◆ **REQUIREMENT**: For the data that follows, report how many lines contain the word "agent", and nothing else.
** RAW DATA follows **
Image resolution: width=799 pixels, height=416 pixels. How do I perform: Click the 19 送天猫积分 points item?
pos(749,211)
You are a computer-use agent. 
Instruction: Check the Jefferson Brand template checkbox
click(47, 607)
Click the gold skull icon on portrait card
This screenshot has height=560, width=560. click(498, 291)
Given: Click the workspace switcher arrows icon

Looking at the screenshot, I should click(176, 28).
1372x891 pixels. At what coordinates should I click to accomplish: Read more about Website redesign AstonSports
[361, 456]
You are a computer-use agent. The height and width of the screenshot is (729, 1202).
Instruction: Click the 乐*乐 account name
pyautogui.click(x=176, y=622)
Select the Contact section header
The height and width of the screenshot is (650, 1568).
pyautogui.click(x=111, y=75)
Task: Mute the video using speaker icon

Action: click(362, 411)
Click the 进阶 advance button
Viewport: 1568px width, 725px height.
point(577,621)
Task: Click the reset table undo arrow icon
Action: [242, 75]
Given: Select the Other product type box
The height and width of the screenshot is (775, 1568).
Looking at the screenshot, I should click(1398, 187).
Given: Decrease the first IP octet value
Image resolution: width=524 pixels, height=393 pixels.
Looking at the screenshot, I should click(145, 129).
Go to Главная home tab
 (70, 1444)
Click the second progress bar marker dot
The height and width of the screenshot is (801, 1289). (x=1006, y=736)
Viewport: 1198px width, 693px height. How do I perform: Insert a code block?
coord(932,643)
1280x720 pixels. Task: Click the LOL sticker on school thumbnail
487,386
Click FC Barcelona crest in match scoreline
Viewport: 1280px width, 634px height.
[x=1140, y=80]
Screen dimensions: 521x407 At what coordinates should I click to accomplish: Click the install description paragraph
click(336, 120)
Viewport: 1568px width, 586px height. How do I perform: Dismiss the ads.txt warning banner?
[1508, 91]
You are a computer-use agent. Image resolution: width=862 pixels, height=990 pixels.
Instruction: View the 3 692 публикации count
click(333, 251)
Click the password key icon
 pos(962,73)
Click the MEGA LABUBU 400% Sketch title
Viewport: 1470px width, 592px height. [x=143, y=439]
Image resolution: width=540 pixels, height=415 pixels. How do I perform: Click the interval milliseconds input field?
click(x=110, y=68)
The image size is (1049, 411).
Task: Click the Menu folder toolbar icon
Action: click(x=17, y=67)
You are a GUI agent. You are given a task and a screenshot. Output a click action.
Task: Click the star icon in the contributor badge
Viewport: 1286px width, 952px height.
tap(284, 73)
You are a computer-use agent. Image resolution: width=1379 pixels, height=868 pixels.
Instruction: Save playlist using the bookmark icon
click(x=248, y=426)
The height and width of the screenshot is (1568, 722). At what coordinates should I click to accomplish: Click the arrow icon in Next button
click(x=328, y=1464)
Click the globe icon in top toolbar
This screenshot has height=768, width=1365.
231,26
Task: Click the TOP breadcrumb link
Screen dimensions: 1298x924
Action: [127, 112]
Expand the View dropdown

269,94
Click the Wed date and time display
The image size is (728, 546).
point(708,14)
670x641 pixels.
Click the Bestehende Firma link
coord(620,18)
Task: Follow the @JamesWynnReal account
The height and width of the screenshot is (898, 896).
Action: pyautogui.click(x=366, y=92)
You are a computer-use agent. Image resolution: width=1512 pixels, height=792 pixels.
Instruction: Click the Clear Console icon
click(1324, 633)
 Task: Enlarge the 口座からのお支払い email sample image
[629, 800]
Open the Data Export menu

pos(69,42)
** End of RAW DATA **
◆ **WRITTEN SOLUTION**: 6